Just for clarification the database contains the following information of each file:

• hash, the calculated checksum of the file at the moment of scan.
• timestamp, the time in millis (Unix Epoch) when the hash was analyzed.
• size, the size of the file when was analyzed.
• permissions, the permissions of the file at the moment of scan.
• path, the path of the analyzed file.

The hash event will output the following information:

• The stored information with previous information (check section above)
• The current file information (modifications)
• The operation performed over the file (currently limited to REMOVE/CREATE/WRITE)

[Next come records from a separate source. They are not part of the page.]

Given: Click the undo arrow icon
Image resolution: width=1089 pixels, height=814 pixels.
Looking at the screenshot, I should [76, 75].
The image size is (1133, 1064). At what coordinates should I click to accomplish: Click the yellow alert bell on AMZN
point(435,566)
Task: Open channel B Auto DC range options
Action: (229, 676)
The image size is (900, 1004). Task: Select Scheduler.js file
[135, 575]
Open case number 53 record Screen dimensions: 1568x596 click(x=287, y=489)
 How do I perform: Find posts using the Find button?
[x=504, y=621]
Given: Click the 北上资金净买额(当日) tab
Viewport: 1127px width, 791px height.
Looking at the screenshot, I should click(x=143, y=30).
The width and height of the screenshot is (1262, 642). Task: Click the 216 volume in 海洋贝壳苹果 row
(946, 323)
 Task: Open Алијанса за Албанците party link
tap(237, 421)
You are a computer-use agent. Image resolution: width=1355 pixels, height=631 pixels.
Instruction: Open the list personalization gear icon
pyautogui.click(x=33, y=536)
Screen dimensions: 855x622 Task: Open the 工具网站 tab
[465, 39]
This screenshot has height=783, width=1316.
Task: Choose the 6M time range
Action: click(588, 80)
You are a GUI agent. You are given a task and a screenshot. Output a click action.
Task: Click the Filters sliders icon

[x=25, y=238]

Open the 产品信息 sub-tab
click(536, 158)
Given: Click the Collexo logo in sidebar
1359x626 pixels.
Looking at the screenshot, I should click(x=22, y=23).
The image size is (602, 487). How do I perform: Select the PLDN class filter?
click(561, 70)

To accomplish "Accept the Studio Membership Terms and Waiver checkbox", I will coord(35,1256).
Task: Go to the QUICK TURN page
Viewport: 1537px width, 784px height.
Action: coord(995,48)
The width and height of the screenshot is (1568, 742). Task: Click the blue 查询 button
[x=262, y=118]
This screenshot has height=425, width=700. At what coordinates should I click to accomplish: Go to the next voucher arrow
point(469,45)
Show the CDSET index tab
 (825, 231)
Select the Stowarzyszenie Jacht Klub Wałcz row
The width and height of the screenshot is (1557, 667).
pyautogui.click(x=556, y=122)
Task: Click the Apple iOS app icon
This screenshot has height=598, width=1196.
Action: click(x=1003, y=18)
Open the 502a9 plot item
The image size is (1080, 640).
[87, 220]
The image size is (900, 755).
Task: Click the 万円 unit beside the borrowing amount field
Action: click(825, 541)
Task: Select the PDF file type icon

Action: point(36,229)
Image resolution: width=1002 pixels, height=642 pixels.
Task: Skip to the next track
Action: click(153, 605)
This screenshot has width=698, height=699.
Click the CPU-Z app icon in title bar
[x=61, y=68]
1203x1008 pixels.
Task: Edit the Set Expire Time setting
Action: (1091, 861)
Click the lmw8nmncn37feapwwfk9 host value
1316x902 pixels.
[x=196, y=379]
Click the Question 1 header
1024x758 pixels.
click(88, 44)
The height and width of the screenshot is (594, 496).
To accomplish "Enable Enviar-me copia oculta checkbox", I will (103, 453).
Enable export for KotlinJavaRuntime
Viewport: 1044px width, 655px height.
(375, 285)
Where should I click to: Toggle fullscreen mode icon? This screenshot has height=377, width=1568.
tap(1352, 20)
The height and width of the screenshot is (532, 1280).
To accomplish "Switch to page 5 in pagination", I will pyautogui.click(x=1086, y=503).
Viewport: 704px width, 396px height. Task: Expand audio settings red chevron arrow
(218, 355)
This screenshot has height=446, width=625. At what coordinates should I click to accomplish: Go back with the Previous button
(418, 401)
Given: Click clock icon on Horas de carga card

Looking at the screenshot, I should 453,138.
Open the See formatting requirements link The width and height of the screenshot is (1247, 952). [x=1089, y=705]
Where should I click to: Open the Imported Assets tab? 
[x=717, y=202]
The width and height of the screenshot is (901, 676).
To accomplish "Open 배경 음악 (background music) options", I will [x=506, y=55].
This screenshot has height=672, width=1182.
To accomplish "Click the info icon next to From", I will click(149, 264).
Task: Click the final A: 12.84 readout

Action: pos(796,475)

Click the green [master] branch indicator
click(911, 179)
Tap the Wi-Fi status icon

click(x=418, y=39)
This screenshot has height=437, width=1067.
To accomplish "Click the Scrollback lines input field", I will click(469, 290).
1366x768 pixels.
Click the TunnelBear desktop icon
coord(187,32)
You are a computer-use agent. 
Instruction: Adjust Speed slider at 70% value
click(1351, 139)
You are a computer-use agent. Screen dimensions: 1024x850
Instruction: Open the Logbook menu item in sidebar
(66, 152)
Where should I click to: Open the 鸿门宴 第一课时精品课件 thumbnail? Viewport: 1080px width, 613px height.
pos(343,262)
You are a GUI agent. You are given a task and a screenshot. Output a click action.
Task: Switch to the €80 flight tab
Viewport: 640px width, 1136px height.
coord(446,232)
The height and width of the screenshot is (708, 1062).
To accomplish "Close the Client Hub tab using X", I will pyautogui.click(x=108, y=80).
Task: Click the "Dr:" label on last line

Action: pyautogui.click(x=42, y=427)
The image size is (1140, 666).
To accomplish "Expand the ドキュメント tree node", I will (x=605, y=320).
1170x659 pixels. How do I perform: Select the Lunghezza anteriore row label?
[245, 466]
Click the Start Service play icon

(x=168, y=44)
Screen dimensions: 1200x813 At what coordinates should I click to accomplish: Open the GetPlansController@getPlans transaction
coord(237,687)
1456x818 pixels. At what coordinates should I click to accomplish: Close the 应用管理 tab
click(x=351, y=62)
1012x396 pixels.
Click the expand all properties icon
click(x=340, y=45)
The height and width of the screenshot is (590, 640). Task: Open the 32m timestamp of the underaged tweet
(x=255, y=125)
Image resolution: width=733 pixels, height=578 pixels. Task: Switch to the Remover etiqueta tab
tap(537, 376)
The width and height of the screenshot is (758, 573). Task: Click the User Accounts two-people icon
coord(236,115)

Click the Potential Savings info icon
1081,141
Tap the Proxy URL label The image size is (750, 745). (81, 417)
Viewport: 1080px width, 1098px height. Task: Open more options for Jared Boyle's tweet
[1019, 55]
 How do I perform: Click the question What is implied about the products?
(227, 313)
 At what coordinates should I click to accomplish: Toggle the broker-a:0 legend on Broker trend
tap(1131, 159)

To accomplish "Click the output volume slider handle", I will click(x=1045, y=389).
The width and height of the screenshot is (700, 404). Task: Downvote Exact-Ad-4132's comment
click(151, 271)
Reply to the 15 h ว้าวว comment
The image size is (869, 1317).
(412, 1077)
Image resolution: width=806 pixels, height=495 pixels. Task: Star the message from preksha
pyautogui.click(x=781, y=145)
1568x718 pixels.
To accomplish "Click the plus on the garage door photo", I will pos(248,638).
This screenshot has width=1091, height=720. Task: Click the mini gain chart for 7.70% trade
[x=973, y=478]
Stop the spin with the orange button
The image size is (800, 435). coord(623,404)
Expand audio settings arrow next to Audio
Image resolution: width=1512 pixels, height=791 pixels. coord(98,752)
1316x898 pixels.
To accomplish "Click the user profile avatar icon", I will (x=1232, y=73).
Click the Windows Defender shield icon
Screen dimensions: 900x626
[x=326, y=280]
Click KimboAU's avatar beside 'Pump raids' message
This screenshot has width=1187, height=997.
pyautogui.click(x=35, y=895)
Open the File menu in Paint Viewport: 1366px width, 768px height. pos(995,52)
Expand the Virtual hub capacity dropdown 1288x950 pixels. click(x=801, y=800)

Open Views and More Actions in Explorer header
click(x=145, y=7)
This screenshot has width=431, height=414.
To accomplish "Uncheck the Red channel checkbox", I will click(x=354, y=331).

FIM will perform the following event trigger path:

• A file is modified (Checksum changed) while FIM is running, HashEvent + MonitorEvent or AuditEvent will trigger (2 events)
• A file is modified while FIM is off, When FIM starts it will trigger HashEvent (1 event)
• A file changed permissions when FIM is running, it will trigger HashEvent + MonitorEvent or AuditEvent (2 events)
• A file changed permissions when FIM is off, it will trigger HashEvent after FIM starts (1 event)
• The rest of cases FIM will perform the same as previous versions.

Special thanks to:

• @jcl-concept for pushing the idea + testing and keep interested in the project.
• @Angelozinna96 for giving feedback of this development, it helps to improve the design.
• Those who always keep giving feedback, stars and push me to improve.

[Angelozinna96]

Thank you so much for your work, can't wait to test the new features with the next release.